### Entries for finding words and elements

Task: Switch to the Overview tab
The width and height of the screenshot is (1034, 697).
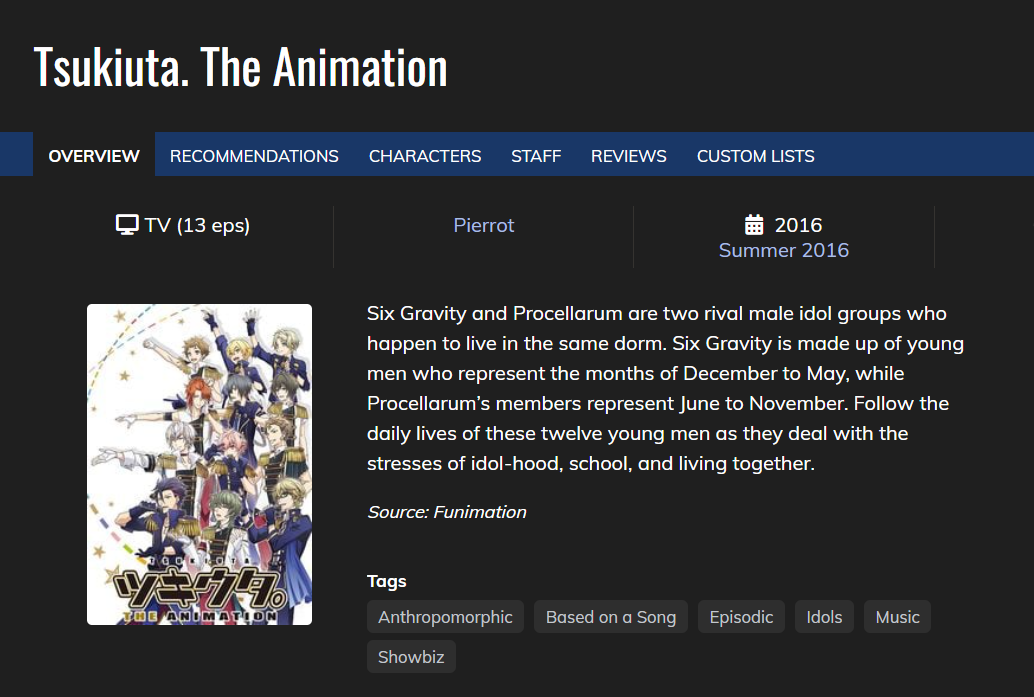Action: pyautogui.click(x=94, y=156)

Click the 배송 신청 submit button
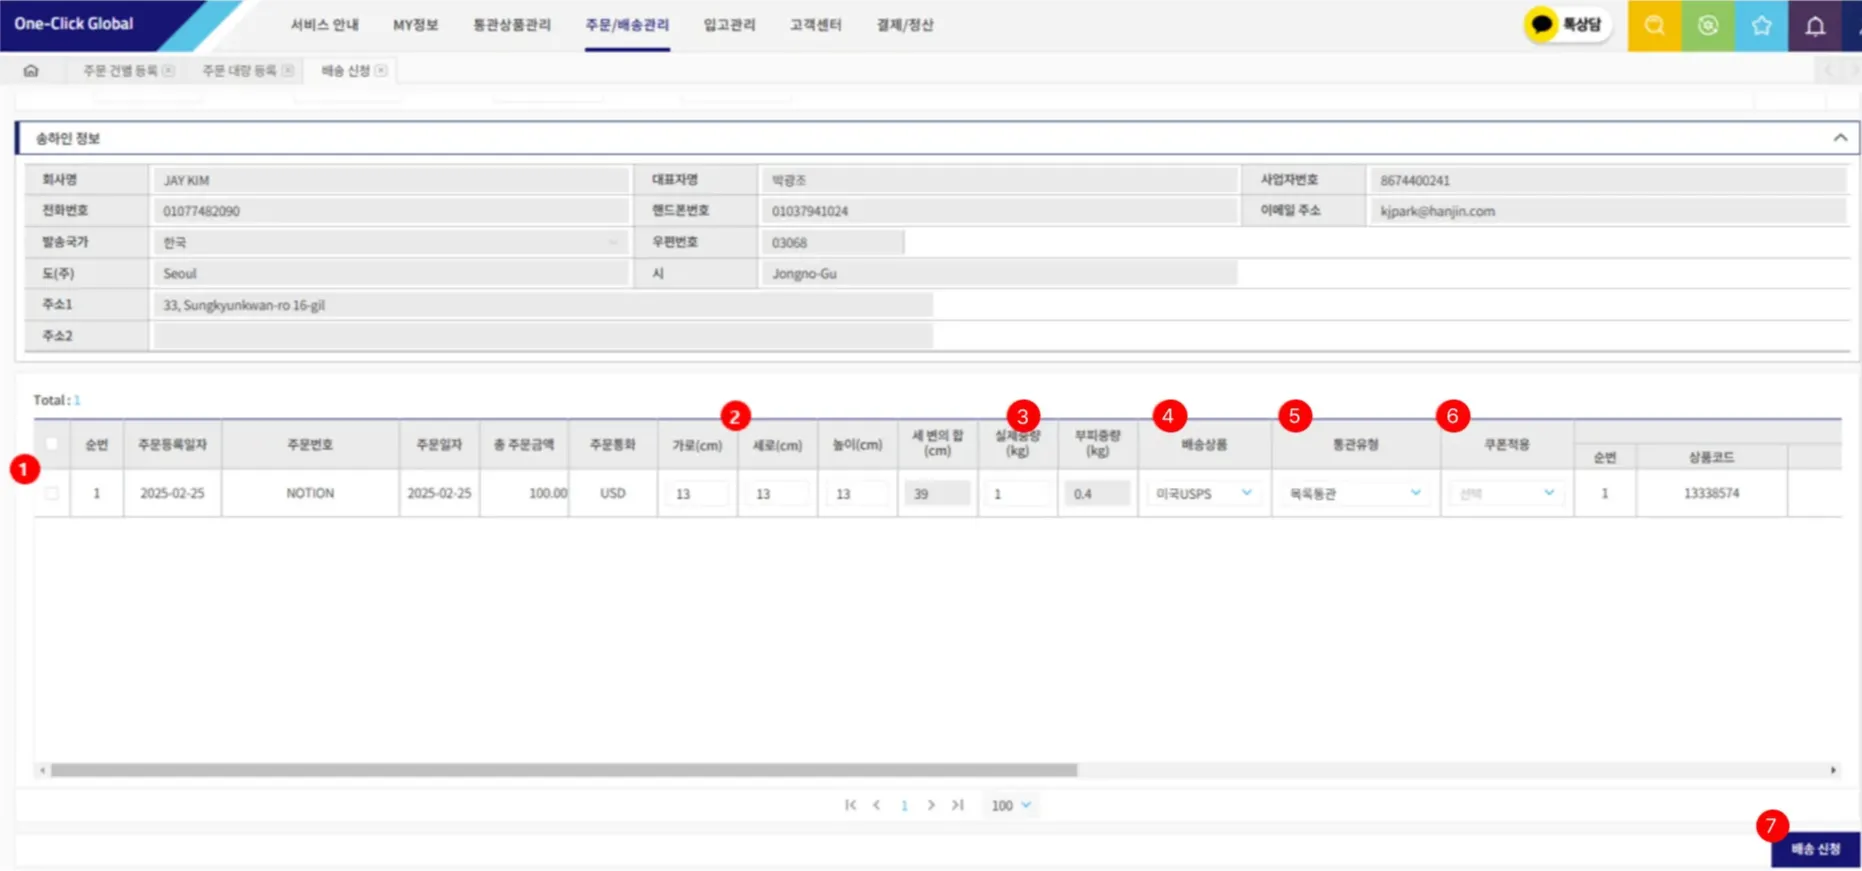coord(1815,849)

### Written problem
Rewrite every line of the material above as a numbered list, skipping blank lines and leaving out the pictures.

### Answer to this problem
1. Task: Switch to the Overview tab
2. The width and height of the screenshot is (1034, 697).
3. Action: pyautogui.click(x=94, y=156)
4. Click the 배송 신청 submit button
5. coord(1815,849)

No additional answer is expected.